Vitória nasceu em um caminhão e agora realiza o sonho da irmã

O caminho que Sônia tinha imaginado para Suellen veio para outra filha, que nasceu na cabine de um caminhão. As dores do parto vieram de madrugada e o pai Genário, como não tinha carro, saiu desesperado pelas ruas do bairro de Paciência, em Santa Cruz, atrás de ajuda. Conseguiu parar um caminhão. O motorista concordou em levá-los a um hospital, mas como a menina nasceu para ser rápida, acabou nascendo no caminhão, mesmo.

"Foi uma vitória", conta, sempre emocionado, o pai Genário. Daí o nome da filha número seis, que realiza o sonho da irmã e da própria mãe. O primeiro trabalho na moda foi para a revista Glamour, quando tinha 21 anos.

"Era uma revista de moda. E eu fiquei animada, porque desde que treinava com o Robson Alhadas, no Cefan, já pensava em ser modelo. Era uma coisa que estava em minha mente. E tinha o incentivo de minha mãe em casa, porque ela sempre teve o pensamento aberto e nos animava bastante. Na verdade, naquele tempo, eu nunca achava que ia ser a atleta que hoje eu sou. Mas está aí o resultado!", comemora Vitória Rosa.

Depois veio o convite para uma campanha da Avon. Mais recentemente veio o lançamento da coleção de bolsas e sapatos da Schutz, empresa que usou mais duas atletas como modelo de sua campanha outono-inverno: Nathalie Moellhausen, da esgrima, e Gabriela Nicolino, da vela.

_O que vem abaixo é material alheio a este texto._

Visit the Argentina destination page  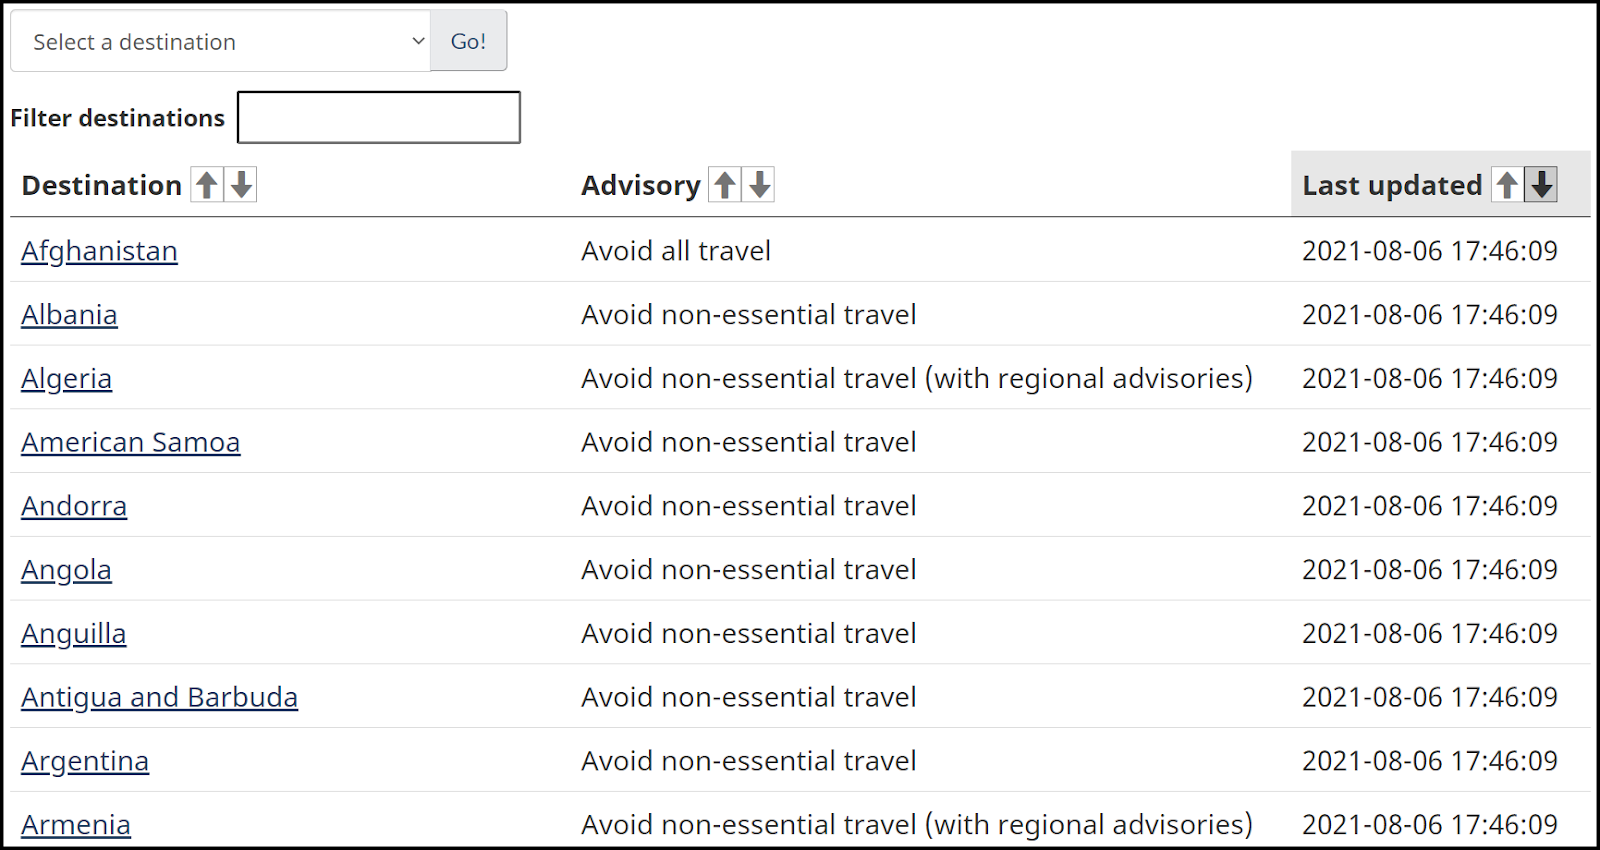click(x=85, y=762)
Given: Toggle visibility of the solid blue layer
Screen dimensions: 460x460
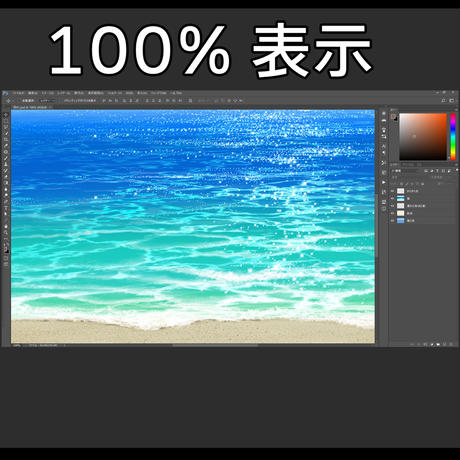Looking at the screenshot, I should [392, 220].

"Agora, estou até esperando as datas para uma nova campanha. Já fizeram até contato para mais fotos", conta Vitória, que vê paralelo entre as duas carreiras. "Eu já tenho essa vaidade de me arrumar para as provas. Eu gosto de me ver em cores neutras. Naturais. As outras meninas são mais coloridas, não é? Usam verde, rosa. Eu procuro também usar as tranças diferentes. Levo normalmente 40 minutos para me aprontar, mas também depende de como está a autoestima no dia. Se eu estiver lá em cima, eu me enfeito mesmo! Mas se estiver em baixa, ajeito o cabelo, uma maquiagem rápida e pronto".

No sobrado da rua Trinta e Sete, casa 2, no Conjunto Urucânia —no bairro de Paciência, Zona Oeste no Rio—, todos esperam a próxima campanha a ser estrelada pela filha. Seu Genário adorou a última. "Ele achou tudo grandioso e minha mãe ficou toda boba. Eu mesma não acreditava que faria tanto sucesso como modelo".

A família também espera o fim da pandemia para torcer para Vitória brilhar também nos Jogos Olímpicos de Tóquio.